General Motors Co. has acquired light detection and ranging (LIDAR) technology company Strobe, Inc., and as part of the deal, Strobe’s engineering talent is joining GM’s Cruise Automation team to create LIDAR solutions for self-driving vehicles.

   General Motors Co. has acquired Strobe, Inc., a three-year-old light detection and ranging (LIDAR) technology company based in Pasadena, Calif.
   Financial terms of the deal were not disclosed.
   As part of the deal, Strobe’s engineering talent is joining GM’s Cruise Automation team to develop LIDAR solutions for self-driving vehicles, GM said.
   LIDAR utilizes light to develop high-resolution images that provide a more accurate view of the world than cameras or radar alone.

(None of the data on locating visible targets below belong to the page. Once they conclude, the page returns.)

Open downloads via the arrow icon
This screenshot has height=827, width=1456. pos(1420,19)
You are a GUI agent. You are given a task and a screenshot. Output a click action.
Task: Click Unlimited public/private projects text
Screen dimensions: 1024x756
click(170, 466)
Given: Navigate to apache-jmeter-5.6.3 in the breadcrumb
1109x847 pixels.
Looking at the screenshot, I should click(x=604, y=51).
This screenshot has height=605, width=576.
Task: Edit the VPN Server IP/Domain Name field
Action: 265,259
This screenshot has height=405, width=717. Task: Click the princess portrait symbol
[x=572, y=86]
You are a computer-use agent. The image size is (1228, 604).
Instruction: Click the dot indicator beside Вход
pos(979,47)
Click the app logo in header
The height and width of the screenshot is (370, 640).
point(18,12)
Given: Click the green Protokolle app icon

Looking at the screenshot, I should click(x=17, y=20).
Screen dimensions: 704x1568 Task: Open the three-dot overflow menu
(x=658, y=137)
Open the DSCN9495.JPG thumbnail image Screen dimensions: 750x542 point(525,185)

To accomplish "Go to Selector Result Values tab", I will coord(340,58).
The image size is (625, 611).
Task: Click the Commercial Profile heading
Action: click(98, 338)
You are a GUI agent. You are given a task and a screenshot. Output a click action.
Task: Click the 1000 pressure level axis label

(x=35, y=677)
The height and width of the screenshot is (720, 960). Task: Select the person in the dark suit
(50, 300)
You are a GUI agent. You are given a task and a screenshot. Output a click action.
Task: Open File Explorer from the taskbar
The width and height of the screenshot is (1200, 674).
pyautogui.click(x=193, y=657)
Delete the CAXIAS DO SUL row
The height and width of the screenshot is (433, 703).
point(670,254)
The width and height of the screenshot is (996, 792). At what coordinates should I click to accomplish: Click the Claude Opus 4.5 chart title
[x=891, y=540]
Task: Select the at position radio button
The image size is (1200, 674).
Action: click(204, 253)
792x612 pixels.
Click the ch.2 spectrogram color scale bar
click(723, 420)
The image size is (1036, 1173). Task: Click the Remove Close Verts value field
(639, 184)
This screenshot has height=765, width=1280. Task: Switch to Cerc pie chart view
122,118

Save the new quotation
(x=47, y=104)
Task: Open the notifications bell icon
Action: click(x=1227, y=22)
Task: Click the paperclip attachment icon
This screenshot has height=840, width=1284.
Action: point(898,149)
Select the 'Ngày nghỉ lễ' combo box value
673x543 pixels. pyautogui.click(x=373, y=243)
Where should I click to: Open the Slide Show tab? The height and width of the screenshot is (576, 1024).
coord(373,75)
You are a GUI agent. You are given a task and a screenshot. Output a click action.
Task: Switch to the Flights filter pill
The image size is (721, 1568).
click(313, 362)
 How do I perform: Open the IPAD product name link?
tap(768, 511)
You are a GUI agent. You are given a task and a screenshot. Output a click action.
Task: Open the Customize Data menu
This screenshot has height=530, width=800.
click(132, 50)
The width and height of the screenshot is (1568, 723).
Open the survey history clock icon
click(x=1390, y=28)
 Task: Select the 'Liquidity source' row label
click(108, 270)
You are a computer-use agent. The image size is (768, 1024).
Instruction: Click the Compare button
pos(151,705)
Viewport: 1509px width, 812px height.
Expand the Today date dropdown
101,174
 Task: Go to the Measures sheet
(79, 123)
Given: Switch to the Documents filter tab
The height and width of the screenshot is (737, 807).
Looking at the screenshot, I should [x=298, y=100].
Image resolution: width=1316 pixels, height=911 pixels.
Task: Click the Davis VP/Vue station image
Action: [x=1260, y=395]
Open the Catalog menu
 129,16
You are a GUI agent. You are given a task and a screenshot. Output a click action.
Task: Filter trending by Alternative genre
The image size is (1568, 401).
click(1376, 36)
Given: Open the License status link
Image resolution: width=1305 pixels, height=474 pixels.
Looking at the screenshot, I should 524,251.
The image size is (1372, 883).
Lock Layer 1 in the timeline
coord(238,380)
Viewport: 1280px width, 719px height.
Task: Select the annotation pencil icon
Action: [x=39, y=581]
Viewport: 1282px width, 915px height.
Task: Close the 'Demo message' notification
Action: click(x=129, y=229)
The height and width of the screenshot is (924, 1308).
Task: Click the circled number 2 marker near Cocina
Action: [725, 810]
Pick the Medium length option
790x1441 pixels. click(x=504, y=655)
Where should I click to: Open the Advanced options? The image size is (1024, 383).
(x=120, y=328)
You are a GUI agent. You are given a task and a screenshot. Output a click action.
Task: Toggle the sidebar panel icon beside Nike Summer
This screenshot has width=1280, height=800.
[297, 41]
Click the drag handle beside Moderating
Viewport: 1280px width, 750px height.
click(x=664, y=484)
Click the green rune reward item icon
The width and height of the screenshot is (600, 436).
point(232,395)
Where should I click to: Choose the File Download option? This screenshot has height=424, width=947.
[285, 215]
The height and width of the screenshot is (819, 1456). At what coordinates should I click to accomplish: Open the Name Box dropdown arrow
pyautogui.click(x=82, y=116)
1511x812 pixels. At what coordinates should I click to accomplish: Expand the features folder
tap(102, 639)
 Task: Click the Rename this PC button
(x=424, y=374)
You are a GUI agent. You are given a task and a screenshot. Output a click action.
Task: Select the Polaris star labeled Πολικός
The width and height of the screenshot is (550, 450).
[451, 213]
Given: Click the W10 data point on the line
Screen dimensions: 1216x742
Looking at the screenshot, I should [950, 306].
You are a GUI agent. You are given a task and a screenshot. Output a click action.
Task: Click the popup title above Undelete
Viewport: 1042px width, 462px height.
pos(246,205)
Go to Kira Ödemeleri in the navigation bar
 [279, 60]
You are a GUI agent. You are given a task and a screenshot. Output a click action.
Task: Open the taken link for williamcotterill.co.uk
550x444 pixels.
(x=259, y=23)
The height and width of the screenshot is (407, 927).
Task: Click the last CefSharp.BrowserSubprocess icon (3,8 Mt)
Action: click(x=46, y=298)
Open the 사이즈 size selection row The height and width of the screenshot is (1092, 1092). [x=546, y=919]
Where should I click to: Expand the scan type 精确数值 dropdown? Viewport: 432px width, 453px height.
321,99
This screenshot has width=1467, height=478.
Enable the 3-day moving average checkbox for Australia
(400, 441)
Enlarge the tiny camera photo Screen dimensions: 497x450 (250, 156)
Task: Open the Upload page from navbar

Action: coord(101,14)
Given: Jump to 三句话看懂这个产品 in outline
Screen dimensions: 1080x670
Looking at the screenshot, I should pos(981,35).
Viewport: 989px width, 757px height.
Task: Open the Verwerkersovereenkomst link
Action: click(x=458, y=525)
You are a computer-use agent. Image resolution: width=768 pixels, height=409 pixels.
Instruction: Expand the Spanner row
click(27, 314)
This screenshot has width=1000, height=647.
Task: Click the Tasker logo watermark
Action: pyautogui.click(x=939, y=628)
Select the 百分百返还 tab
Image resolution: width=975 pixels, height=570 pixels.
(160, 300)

   “Strobe’s deep engineering talent and technology backed by numerous patents will play a significant role in helping GM and Cruise bring these vehicles to market sooner than many think,” Strobe Founder and CEO Julie Schoenfeld said.
   Just last month, Cruise Automation unveiled “the world’s first mass-producible car designed with the redundancy and safety requirements necessary to operate without a driver,” GM said. The car will be joining Cruise’s testing fleets in San Francisco, metropolitan Phoenix and Detroit.